+++ Supplied material +++

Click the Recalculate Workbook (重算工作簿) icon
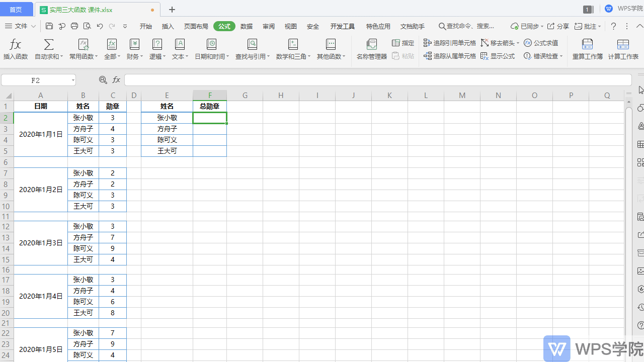644x362 pixels. (587, 49)
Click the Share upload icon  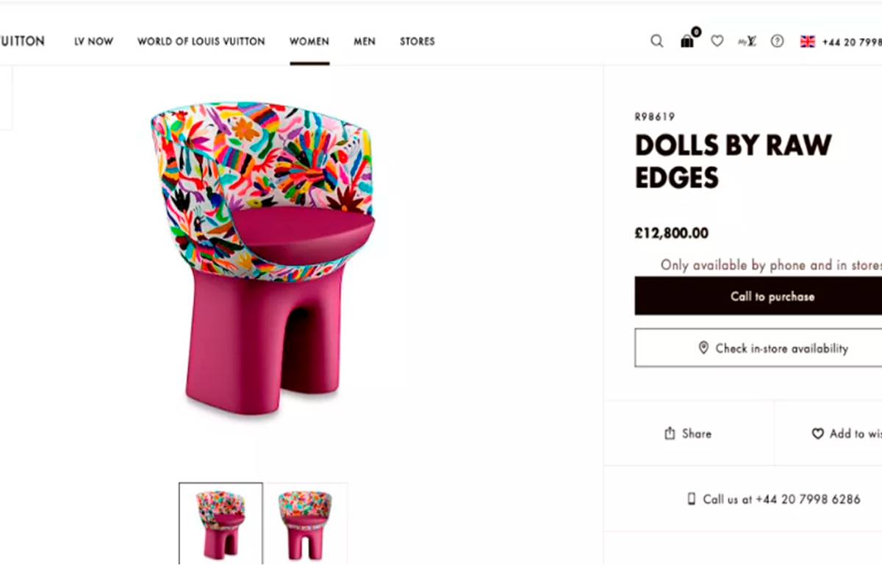click(x=670, y=434)
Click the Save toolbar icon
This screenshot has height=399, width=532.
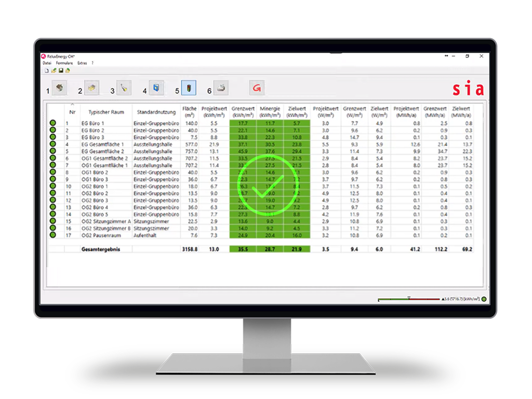pyautogui.click(x=60, y=70)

+++

Only the lines from the one containing "Click the Save toolbar icon" through the last line of the entries should be transcribed, exactly and with no pictures.

Click the Save toolbar icon
This screenshot has height=399, width=532.
pyautogui.click(x=60, y=70)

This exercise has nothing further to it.